═════ RECORDED INFORMATION

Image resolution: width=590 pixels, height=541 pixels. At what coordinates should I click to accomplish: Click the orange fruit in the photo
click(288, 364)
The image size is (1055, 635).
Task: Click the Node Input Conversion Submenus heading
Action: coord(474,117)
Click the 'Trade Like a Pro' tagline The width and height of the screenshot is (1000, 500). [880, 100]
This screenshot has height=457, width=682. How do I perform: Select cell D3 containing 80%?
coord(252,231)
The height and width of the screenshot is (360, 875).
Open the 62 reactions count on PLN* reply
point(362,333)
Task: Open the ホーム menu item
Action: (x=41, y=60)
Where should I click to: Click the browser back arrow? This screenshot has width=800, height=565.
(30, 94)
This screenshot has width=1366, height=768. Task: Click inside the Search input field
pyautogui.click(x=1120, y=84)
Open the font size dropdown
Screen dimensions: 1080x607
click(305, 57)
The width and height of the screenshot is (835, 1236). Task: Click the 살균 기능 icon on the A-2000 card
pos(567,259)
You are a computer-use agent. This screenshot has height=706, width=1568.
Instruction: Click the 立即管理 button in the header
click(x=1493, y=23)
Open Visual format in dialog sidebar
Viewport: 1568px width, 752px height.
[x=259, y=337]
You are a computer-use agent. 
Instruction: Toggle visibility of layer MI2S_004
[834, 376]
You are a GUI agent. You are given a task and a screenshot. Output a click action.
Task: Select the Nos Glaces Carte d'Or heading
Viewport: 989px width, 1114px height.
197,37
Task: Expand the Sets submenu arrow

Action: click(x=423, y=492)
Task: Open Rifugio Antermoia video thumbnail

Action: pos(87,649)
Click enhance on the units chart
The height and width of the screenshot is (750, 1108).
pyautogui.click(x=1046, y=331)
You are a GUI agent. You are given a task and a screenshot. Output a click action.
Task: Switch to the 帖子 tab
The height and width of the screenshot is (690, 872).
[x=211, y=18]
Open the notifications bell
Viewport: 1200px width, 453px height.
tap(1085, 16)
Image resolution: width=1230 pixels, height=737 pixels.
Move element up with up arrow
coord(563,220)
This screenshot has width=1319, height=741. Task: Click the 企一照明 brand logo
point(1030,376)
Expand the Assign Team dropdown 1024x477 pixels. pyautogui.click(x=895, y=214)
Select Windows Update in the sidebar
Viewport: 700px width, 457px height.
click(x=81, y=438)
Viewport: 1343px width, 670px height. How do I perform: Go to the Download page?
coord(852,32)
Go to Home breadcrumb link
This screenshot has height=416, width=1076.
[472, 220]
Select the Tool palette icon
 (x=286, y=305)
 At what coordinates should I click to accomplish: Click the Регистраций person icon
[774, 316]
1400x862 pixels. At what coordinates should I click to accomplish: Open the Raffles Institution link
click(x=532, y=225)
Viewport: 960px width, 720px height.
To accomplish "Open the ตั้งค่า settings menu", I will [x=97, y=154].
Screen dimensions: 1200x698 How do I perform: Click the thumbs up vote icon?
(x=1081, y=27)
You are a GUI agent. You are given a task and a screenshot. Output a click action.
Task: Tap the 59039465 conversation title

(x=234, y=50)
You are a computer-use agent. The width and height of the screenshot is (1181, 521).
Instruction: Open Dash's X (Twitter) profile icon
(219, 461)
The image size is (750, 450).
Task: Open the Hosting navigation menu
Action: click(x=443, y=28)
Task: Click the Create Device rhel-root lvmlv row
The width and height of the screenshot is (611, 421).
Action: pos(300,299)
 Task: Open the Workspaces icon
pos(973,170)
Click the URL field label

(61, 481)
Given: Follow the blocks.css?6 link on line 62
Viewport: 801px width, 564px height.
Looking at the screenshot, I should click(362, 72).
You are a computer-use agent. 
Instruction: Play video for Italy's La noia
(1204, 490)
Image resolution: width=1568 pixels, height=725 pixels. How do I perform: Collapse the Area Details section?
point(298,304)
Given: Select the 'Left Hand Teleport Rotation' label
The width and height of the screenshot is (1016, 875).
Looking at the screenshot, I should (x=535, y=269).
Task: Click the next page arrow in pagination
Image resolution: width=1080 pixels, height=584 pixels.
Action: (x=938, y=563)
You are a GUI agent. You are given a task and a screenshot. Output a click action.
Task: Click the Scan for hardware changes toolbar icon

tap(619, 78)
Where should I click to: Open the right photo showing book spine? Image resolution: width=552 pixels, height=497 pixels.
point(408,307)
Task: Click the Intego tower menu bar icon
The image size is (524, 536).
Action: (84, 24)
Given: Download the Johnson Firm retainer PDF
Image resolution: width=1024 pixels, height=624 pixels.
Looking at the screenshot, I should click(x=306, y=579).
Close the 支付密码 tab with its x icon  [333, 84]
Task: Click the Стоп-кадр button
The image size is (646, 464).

══════════

→ REQUIREMENT: Every entry must be set down again exactly as it reads.

→ SOLUTION TO THIS PROBLEM:
Image resolution: width=590 pixels, height=541 pixels. At what coordinates should I click to accomplish: Click the orange fruit in the photo
click(288, 364)
The image size is (1055, 635).
Task: Click the Node Input Conversion Submenus heading
Action: coord(474,117)
Click the 'Trade Like a Pro' tagline The width and height of the screenshot is (1000, 500). [880, 100]
This screenshot has height=457, width=682. How do I perform: Select cell D3 containing 80%?
coord(252,231)
The height and width of the screenshot is (360, 875).
Open the 62 reactions count on PLN* reply
point(362,333)
Task: Open the ホーム menu item
Action: (x=41, y=60)
Where should I click to: Click the browser back arrow? This screenshot has width=800, height=565.
(30, 94)
This screenshot has width=1366, height=768. Task: Click inside the Search input field
pyautogui.click(x=1120, y=84)
Open the font size dropdown
Screen dimensions: 1080x607
click(305, 57)
The width and height of the screenshot is (835, 1236). Task: Click the 살균 기능 icon on the A-2000 card
pos(567,259)
You are a computer-use agent. This screenshot has height=706, width=1568.
Instruction: Click the 立即管理 button in the header
click(x=1493, y=23)
Open Visual format in dialog sidebar
Viewport: 1568px width, 752px height.
[x=259, y=337]
You are a computer-use agent. 
Instruction: Toggle visibility of layer MI2S_004
[834, 376]
You are a GUI agent. You are given a task and a screenshot. Output a click action.
Task: Select the Nos Glaces Carte d'Or heading
Viewport: 989px width, 1114px height.
197,37
Task: Expand the Sets submenu arrow

Action: click(x=423, y=492)
Task: Open Rifugio Antermoia video thumbnail

Action: pos(87,649)
Click enhance on the units chart
The height and width of the screenshot is (750, 1108).
pyautogui.click(x=1046, y=331)
You are a GUI agent. You are given a task and a screenshot. Output a click action.
Task: Switch to the 帖子 tab
The height and width of the screenshot is (690, 872).
[x=211, y=18]
Open the notifications bell
Viewport: 1200px width, 453px height.
tap(1085, 16)
Image resolution: width=1230 pixels, height=737 pixels.
Move element up with up arrow
coord(563,220)
This screenshot has width=1319, height=741. Task: Click the 企一照明 brand logo
point(1030,376)
Expand the Assign Team dropdown 1024x477 pixels. pyautogui.click(x=895, y=214)
Select Windows Update in the sidebar
Viewport: 700px width, 457px height.
click(x=81, y=438)
Viewport: 1343px width, 670px height. How do I perform: Go to the Download page?
coord(852,32)
Go to Home breadcrumb link
This screenshot has height=416, width=1076.
[472, 220]
Select the Tool palette icon
 (x=286, y=305)
 At what coordinates should I click to accomplish: Click the Регистраций person icon
[774, 316]
1400x862 pixels. At what coordinates should I click to accomplish: Open the Raffles Institution link
click(x=532, y=225)
Viewport: 960px width, 720px height.
To accomplish "Open the ตั้งค่า settings menu", I will [x=97, y=154].
Screen dimensions: 1200x698 How do I perform: Click the thumbs up vote icon?
(x=1081, y=27)
You are a GUI agent. You are given a task and a screenshot. Output a click action.
Task: Tap the 59039465 conversation title

(x=234, y=50)
You are a computer-use agent. The width and height of the screenshot is (1181, 521).
Instruction: Open Dash's X (Twitter) profile icon
(219, 461)
The image size is (750, 450).
Task: Open the Hosting navigation menu
Action: click(x=443, y=28)
Task: Click the Create Device rhel-root lvmlv row
The width and height of the screenshot is (611, 421).
Action: pos(300,299)
 Task: Open the Workspaces icon
pos(973,170)
Click the URL field label

(61, 481)
Given: Follow the blocks.css?6 link on line 62
Viewport: 801px width, 564px height.
Looking at the screenshot, I should click(362, 72).
You are a computer-use agent. 
Instruction: Play video for Italy's La noia
(1204, 490)
Image resolution: width=1568 pixels, height=725 pixels. How do I perform: Collapse the Area Details section?
point(298,304)
Given: Select the 'Left Hand Teleport Rotation' label
The width and height of the screenshot is (1016, 875).
Looking at the screenshot, I should (x=535, y=269).
Task: Click the next page arrow in pagination
Image resolution: width=1080 pixels, height=584 pixels.
Action: (x=938, y=563)
You are a GUI agent. You are given a task and a screenshot. Output a click action.
Task: Click the Scan for hardware changes toolbar icon

tap(619, 78)
Where should I click to: Open the right photo showing book spine? Image resolution: width=552 pixels, height=497 pixels.
point(408,307)
Task: Click the Intego tower menu bar icon
The image size is (524, 536).
Action: (84, 24)
Given: Download the Johnson Firm retainer PDF
Image resolution: width=1024 pixels, height=624 pixels.
Looking at the screenshot, I should click(x=306, y=579).
Close the 支付密码 tab with its x icon  [333, 84]
Task: Click the Стоп-кадр button
The image size is (646, 464).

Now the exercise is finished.